Where there’s a huge disparity in incomes, things like this can be difficult to navigate. But given you do a lot of the heavy lifting financially, I do see where you’re coming from (said as by far the lower earner in my relationship).

Alwaysthesun24 · 26/06/2024 06:24

His savings are exactly that, savings, not a birthday present fund.
You want diamonds? Perhaps you should have spent some of that 4K on them? Are some women (still) expecting people to buy them diamonds as a standard birthday present? 🫣

Sondheimisademigod · 26/06/2024 06:27

Northerngirl345 · 25/06/2024 22:59

Poor phrasing, I’ll grant you.

Not poor phrasing, it's another 'if you don't spend ££££££££S on me at certain times of the year, you obviously don't love me, even though I always spend millions on you, and a small gift in this col crisis doesn't cut the mustard" post

leafybrew · 26/06/2024 06:32

Crikey - I think that sounds grabby and materialistic.

He didn't ask you to spend £4k on a weekend!

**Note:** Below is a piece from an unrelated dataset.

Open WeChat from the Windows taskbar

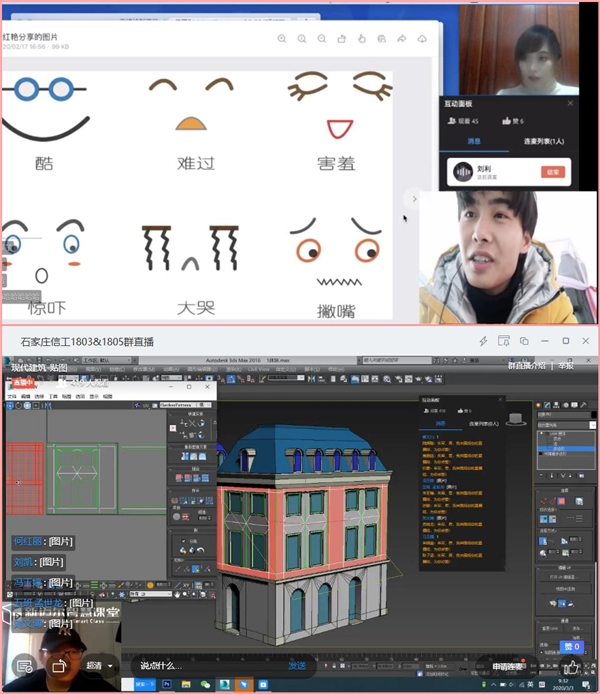coord(206,685)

Sondheimisademigod · 26/06/2024 06:32

Testina · 25/06/2024 22:33

How does spunking £4K on a weekend demonstrate love to someone?
If you can afford it, it’s no big deal.

On £55K a year, £4K would actually be quite a big ask. So, he’s going to spend less than you. Do you have an actual ratio in mind that would be acceptable to you? 🤨

Husband and I don’t buy birthday presents for each other. But if we see something we know will make the other smile any time in the year, we taking joy in doing that. That’s what I’d rather have, than the pressure to hit some spend target 🤷🏻‍♀️

This
In spades
Sensible enough to know that money doesn't mirror affection, and that random gifts show love and the strength of relationship
This is the pp to listen to, @Northerngirl345

Sondheimisademigod · 26/06/2024 06:36

Northerngirl345 · 25/06/2024 22:48

I appreciate everyone’s honesty.

I suppose it boils down to the fact that I know he has savings and is never “skint”. I spend a lot of money on holidays/our home and so it feels like he doesn’t think I’m worth treating to something nice.

It sounds as if you have some self-esteem issues, or that somehow you have managed to conflate money with affection.
Even if a person had a million in savings, or 30p, what they buy is irrelevant.